From: Philippe Verdy (verdy_p@wanadoo.fr)
Date: Mon Nov 10 2003 - 03:54:01 EST

  • Next message: Philippe Verdy: "Re: Hex-byte pictures (WAS: RE: Hexadecimal digits?)"

    There's still a problem between these "clarified" definitions, introduced by D14:
    a.. "a combining character is a graphic character" means it must be a graphic character, and this excludes character category "Cf".
    a.. "Combining characters consist of all characters with the General Category values of Spacing Combining Mark (Mc), Non-Spacing Mark (Mn), and Enclosing Mark (Me)."

    Thanks, now all graphic characters are now in a complete and exclusive partition as either base characters or combining characters. And the whole Unicode code points set is then mapped in a partition between: base characters, combining characters, and non-graphic characters (these includes non-characters).

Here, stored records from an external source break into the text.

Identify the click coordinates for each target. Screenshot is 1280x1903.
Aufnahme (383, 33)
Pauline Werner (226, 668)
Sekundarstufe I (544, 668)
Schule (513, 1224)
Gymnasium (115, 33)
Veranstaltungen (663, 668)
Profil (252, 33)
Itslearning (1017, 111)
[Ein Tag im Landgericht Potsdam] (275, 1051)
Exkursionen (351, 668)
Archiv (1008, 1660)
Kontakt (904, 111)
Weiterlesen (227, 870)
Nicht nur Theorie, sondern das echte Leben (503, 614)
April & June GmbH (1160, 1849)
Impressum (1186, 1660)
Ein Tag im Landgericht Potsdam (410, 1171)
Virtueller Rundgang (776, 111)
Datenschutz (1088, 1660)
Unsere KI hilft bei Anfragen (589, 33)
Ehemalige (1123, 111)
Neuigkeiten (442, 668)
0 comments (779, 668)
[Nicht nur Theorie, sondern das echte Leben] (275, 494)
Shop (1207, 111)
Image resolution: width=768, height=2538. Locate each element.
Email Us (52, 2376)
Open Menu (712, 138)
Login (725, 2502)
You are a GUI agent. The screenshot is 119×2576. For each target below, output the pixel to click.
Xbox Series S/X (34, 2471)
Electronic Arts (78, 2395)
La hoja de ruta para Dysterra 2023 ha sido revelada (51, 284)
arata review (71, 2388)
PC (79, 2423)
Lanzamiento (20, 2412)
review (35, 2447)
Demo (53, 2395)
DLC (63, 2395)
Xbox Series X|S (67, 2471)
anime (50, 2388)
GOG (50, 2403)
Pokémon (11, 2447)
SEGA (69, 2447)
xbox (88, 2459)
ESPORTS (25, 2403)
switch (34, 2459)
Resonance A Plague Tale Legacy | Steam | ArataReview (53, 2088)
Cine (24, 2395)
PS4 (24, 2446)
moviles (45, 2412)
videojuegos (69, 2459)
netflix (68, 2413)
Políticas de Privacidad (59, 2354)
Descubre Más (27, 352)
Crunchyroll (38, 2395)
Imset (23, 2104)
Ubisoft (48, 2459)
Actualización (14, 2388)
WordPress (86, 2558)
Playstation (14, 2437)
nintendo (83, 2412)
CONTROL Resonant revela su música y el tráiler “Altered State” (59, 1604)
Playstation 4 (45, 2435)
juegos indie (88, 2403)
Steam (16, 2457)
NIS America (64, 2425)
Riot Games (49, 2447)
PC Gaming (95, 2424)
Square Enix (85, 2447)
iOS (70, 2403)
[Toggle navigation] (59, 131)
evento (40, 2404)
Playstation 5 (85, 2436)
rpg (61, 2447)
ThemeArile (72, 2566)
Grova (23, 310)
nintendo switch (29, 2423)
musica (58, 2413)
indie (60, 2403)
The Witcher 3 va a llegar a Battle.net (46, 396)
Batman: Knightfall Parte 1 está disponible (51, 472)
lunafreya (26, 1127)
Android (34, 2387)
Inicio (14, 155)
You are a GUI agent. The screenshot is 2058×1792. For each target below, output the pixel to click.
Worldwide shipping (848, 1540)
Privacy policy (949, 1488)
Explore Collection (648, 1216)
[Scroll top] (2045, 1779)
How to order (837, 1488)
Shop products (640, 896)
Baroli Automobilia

    As a combining character sequence is made only of a optional base character and combining character, it must then only include graphic characters, and so all non-graphic characters ("gc=C*", except "gc=Co" without private agreement) are excluded from all occurences of combining character sequences.

    ZWJ/ZWNJ are then excluded from any combining character sequence. But not CGJ as it is a combining character (Mn) and thus a graphic character.

    The problem:
      a.. CGJ, because it is now "clearly" a graphic character, should not be excluded from having both a graphic behavior (needed for Hebrew), and a semantic (so it impacts collation or text transformations like case mappings or other foldings), even if it is invisible and has no associated glyph (in D13a point 3: "Not all graphic characters have visibly rendered glyphs. Particular examples include spaces and some combining marks.")...
      b.. ZWJ and ZWNJ (Cf) are not graphic characters, but the way they are used in Khmer, do not obey these definitions as they participate to combining character sequences...

      ----- Original Message -----
      From: Mark Davis
      To: Peter Kirk ; Unicode List
      Sent: Sunday, November 09, 2003 12:52 AM
      Subject: Re: ZWJ, ZWNJ, CGJ and combination

      The UTC just approved a clarification of the base character definition, as follows:

      D13a Graphic character: a character with the General Categories of Letter (L), Combining Mark (M), Number (N), Punctuation (P), Symbol (S), or Space Separator (Zs).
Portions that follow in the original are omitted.